(Provided entries begins)
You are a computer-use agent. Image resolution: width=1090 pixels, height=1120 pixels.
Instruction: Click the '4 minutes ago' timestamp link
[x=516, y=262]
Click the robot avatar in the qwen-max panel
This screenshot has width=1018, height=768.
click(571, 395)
(Provided entries ends)
▸ **Problem to work on**: Output the data above without altering a line.

▸ **Output for this exercise**:
You are a computer-use agent. Image resolution: width=1090 pixels, height=1120 pixels.
Instruction: Click the '4 minutes ago' timestamp link
[x=516, y=262]
Click the robot avatar in the qwen-max panel
This screenshot has width=1018, height=768.
click(571, 395)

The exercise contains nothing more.